### Records for the exercise
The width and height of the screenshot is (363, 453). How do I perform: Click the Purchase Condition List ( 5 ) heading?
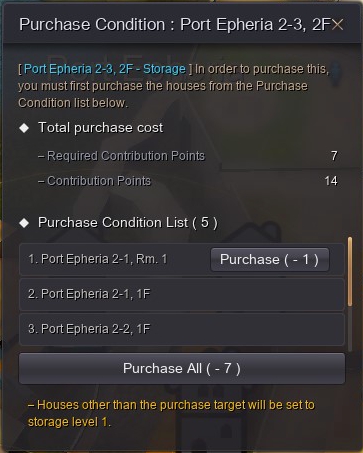coord(128,223)
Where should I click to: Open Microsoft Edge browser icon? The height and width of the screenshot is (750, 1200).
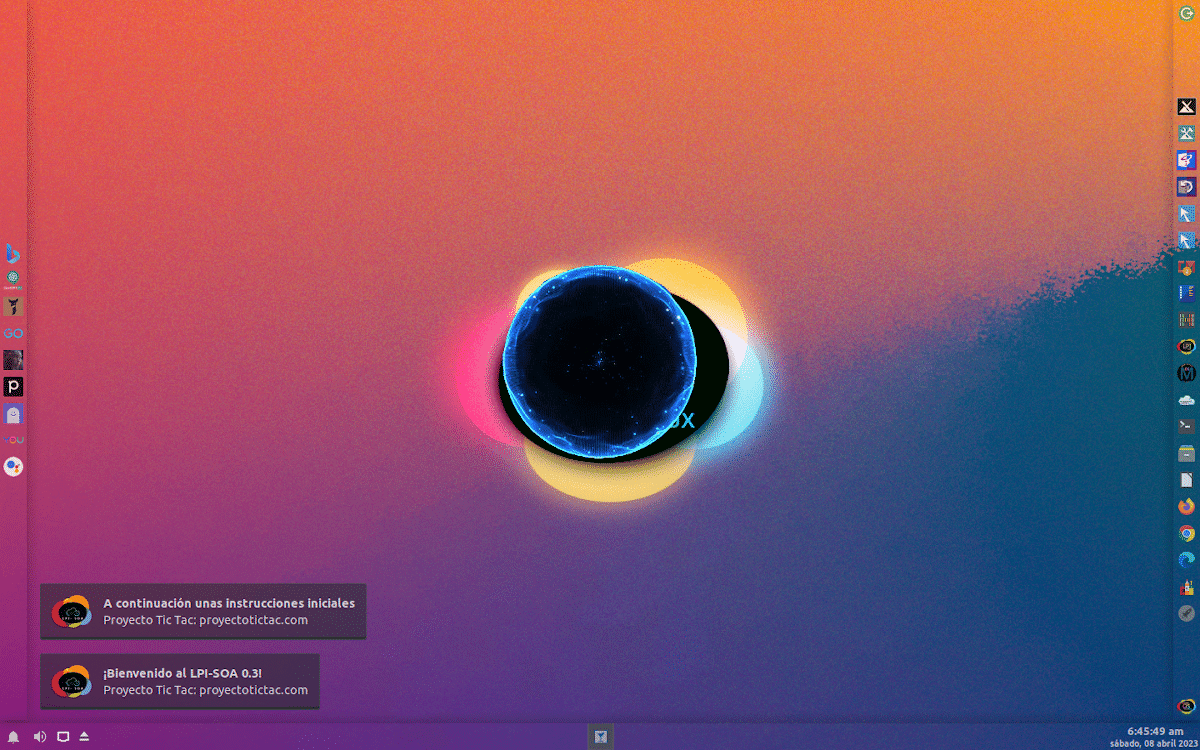coord(1187,560)
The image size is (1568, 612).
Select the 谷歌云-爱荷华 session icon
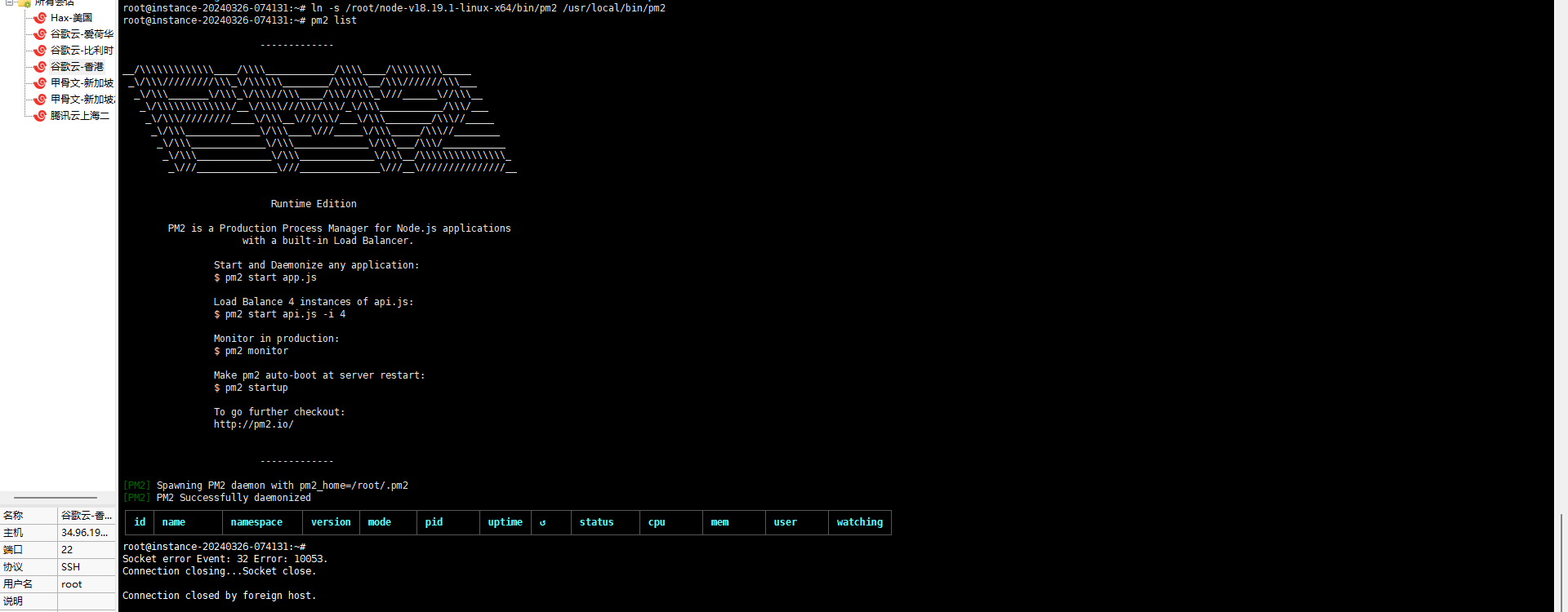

### What you are asked to do
Please retype the lines from the one that contains "Where should I" to the final line of the records, both included, exactly as written and without any pictures.

### Output for this exercise
Where should I click to: Open Microsoft Edge browser icon? The height and width of the screenshot is (750, 1200).
coord(1187,560)
The image size is (1568, 612).
Select the 谷歌云-爱荷华 session icon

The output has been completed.